Latest update April 23rd, 2024 12:59 AM
Nov 22, 2011 Letters
Dear Editor,
Mixed races and Amerindians (MR&A) do vote for the two race-based parties in Guyana- in the PPP/C and the PNCR.
Guyana will not change unless MR&As, who comprise a combined roughly 30% of the population, stop voting for race-based parties. It is that simple.
Unlike the staggering majority of Indians and Africans, the overwhelming majority of MR&As voters do not vote for the PNCR or the PPP/C purely or significantly out of race or ethnic considerations.
There is no deep emotional or psychological attachment to the PPP/C or the PNCR for the overwhelming majority of MR&A voters.
Considerations of race and ethnicity do not dominate the minds of most MR&A voters. In fact, MR&A voters have shown great flexibility in political choice since the 1950s.
These reasons tell us that MR&A voters are most capable to stop voting for race-based parties. That they are our greatest hope of breaking free from racialized politics in the short term.
And they must, on November 28th, to give this country a chance to break free from the shackles of fifty-plus years of ethnic politics.
The 2006 election showed that MR&A voters were already rejecting race politics and parties. Regions with high MR&A populations had lower than average voter turnouts in 2006. MR&As were a major part of the 31% that refused to vote in 2006.
The PPP/C‘s and PNCR‘s campaigns in 2011 have focused on each other and in doing so focused on traditional ethnic constituencies.
The negativity of the PPP/C‘s campaign and the outlandishness of the PNCR‘s promises are major turnoffs to many MR&A voters. MR&A voters made it clear in 2006 that they needed a new message and a new kind of politics. The PPP/C and the PNCR, locked at each other’s throats, have ignored the demands of MR&A voters for that new message and new kind of politics. T
he PPP and the PNC/APNU cannot deliver the kind of change MR&A voters’ desire. The campaigns of the PPP/C and the PNCR confirm they are not changing.

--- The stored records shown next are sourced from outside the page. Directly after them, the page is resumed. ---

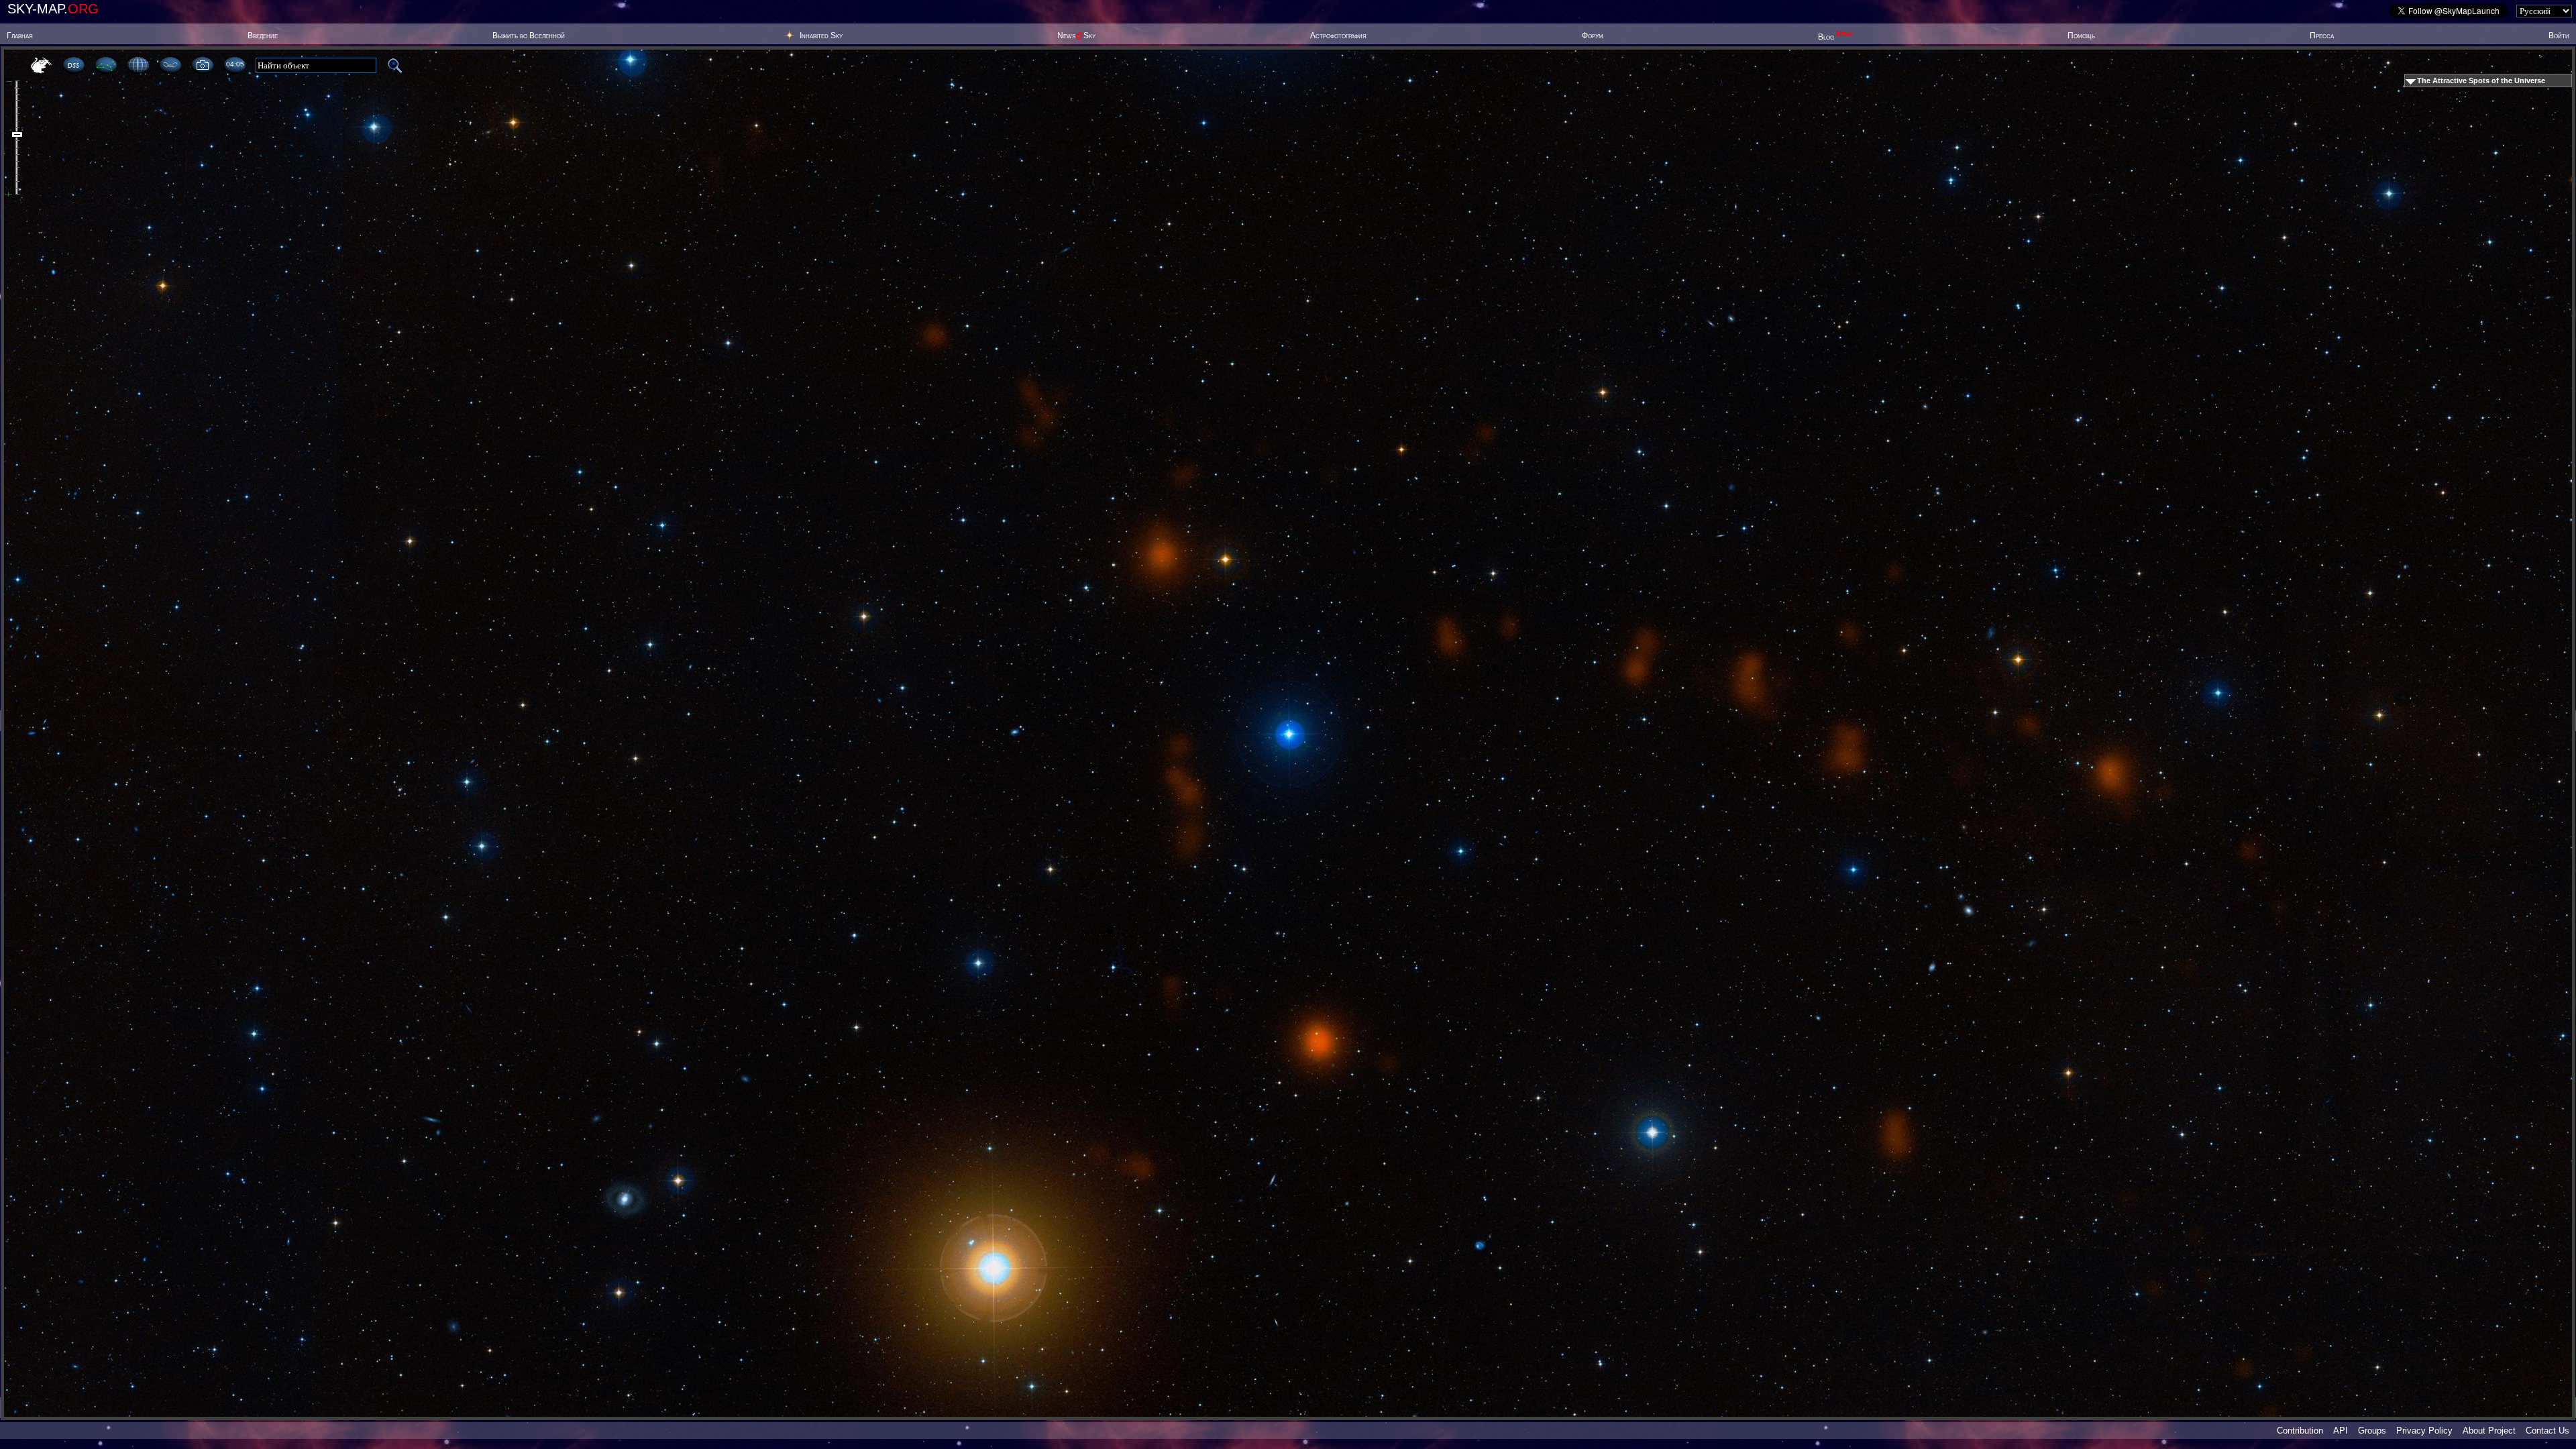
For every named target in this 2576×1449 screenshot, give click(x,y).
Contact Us (2547, 1431)
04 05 (235, 64)
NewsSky (1076, 35)
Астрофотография (1338, 35)
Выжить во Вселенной (528, 35)
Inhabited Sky (821, 35)
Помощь (2081, 35)
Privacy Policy (2424, 1431)
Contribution (2300, 1431)
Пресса (2322, 35)
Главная (20, 35)
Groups (2372, 1431)
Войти (2558, 35)
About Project (2489, 1431)
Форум (1592, 35)
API (2340, 1431)
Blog (1835, 37)
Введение (263, 35)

Actually, the evidence indicates they are incapable of changing. Despite their numbers, MR&As remain window dressing in the PPP/C and the PNCR while the real power lies along ethnic lines.
A case in point is the selection of Sam Hinds as the PPP/C’s PM candidate ahead of a vibrant Amerindian, Carolyn Rodrigues-Birkett.
The traditional ethnic parties see MR&A voters as political pawns who must be controlled or materially bribed to keep their votes intact.
A classic case is the dependency syndrome the PPP/C has created in many Amerindian communities where Amerindians cannot even sneeze on their own lands without permission from some government hack. Amerindians have been politically trapped in their own lands by the PPP.
At about 30% of the entire electorate with growing populations, while the Indian and African populations steadily decline and in possession of the fastest growing percentage of young voters less connected to racial voting, MR&A voters can make that change Guyana needs to happen for a better Guyana. They can save Guyana. They hold the balance in this race voting cauldron.
If they staggeringly vote for a different party other than the PPP/C or the PNCR, such as the inclusive ideology of the AFC, Guyana is politically changed forever.
That is a guarantee, a given. Demographics show that Mixed Race and Amerindian citizens will become the combined majority ethnic populations in Guyana in approximately 25 years.
Thus, MR&As voting for non-race parties is not just an act of change now. It is an act that guarantees a better future when MR&As and their children become the majority ethnic groups in a future Guyana.
A vote for change is a vote to secure a better future for themselves and their children in a Guyana 25 years from now. A MR&A vote now for the PPP/C and PNCR is to vote to get a carcass of a nation when they become the majority in 25 years. All it takes is some ink and some willpower to change fifty-plus years of racial misery and ethnic shame. Amerindians and Mixed Races don’t even have to speak about it.
They can in fact lie about it. The truth should be found in the ballot box. In a nation fixated with race and scarred by ethnic conflict, it may be up to those who have no political base, no trapped psyche, no fear-determined mindset, no history of racial segregation and strife and emotional freedom to express political liberation to change this racially-decimated political hellhole for the betterment of us all.
I hope Amerindians and Mixed Race voters do something for this nation that this country is desperately crying out for on November 28. I sincerely hope they do.